I reached for another biscuit. They were delicious, dusted with salt and perfect with a slathering of butter. "I'll set it aside for you. The Bible, I mean."
"Thank you, Tabitha. You just found that old thing in a box, eh?"
"Yes. There were a few boxes, actually. Documents, photos, like I said, and some diaries." I tore open a packet of butter and picked up my knife.
Royal turned to look at me, his dark brows drawn together. "Diaries?"
I scooped the pat of butter out of the plastic packet with the tip of my knife. "Yeah—well, one diary, I should say, from when Gran was a little girl. The other one wasn't in the box. It's more recent. Just from this year."
Royal stared at me. I met his gaze for a moment, but he was looking at me so intently that I felt unsettled and broke eye contact, pretending to focus on smearing butter over my biscuit but really wondering why he had suddenly turned so serious.
"I'd like to have those," he said. "I'd like to have her diaries."
This took me aback. Of all the things he might have asked for, Gran's diaries were strange, a simultaneously personal and humdrum sort of thing. Did he want to read Gran's musing about painting? I hadn't read the childhood diary yet, but I imagined it was pretty much what mine had been: chatter about school, friends, and boys.
I was uncertain how to respond. "Did you want another biscuit, Aunt Mary Ellen? I just buttered one up for you."
"Oh," she said. She gestured at me vaguely with her fork. Her half-biscuit had just one small bite out of it.
Royal ignored the redirection. "You asked me what I'd like of Ruth's, and that's what I'd like. I'd like to have her diaries."
I grabbed my napkin, wiping my fingers. "I'll talk to Mom about it. I just want to make sure—"
"Has she asked for them?"
I hesitated. Then I shook my head. "No, but I think Mom might want them. They're very personal, aren't they?"
"Have you read them?"
"No, but they're—"
"They're just diaries. You know how girls are. There's nothing in them but nonsense. I loved my sister, Tabitha. I loved her for her nonsense. It would mean more to me than I can properly convey to you to have those diaries."
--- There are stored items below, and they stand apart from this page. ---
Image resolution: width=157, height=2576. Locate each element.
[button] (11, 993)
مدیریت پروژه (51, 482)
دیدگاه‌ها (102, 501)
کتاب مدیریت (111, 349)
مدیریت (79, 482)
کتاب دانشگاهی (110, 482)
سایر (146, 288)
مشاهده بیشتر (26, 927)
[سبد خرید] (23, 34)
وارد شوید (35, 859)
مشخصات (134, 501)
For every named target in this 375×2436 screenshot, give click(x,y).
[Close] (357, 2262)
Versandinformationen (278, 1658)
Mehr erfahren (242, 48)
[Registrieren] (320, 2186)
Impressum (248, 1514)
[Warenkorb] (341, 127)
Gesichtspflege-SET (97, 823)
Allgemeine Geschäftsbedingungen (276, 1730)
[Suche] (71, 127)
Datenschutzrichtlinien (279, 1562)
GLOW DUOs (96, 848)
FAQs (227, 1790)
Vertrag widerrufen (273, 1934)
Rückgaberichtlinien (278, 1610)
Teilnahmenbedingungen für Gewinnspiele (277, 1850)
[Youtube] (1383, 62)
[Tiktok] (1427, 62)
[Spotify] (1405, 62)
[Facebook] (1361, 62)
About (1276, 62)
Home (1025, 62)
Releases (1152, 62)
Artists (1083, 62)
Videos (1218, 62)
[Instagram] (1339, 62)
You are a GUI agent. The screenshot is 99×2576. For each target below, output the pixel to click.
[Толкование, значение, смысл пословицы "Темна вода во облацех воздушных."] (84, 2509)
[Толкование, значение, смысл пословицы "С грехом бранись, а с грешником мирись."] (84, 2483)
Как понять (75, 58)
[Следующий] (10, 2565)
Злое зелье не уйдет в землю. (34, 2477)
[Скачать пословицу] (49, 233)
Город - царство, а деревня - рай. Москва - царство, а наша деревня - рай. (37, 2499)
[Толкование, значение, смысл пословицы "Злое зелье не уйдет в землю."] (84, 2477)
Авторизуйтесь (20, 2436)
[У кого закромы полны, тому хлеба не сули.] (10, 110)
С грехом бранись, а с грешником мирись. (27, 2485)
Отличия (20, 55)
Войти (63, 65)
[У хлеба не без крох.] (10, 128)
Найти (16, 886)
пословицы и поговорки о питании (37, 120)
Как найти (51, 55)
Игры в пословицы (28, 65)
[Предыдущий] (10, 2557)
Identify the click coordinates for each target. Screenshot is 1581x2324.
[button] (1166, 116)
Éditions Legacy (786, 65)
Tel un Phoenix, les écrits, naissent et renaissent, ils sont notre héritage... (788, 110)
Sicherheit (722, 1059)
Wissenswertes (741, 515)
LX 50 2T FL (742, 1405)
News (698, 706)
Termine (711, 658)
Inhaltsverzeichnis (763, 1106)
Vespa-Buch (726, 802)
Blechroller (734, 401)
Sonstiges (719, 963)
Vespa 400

I didn't know what to say. I struggled for a diplomatic way to respond, a kind way to say no, or say maybe—say, essentially, that I couldn't give away something so personal without asking my mother first if she wanted to keep them.
Royal was Gran's brother. Mom was her daughter, her child. Surely that meant they should go to her?
"Please." He put his warm hand over mine. I looked down at his age-spotted skin, his knobby knuckles, his neatly trimmed, clean nails.
"Okay." I patted the back of his hand with my free one, a bit awkwardly. "Okay. I'll put them aside for you, and I'll bring them when I drop off the rest."
He seemed to want to say something else, but whatever it was, he held it back. We returned to our meals, lapsing into a silence to match Mary Ellen's.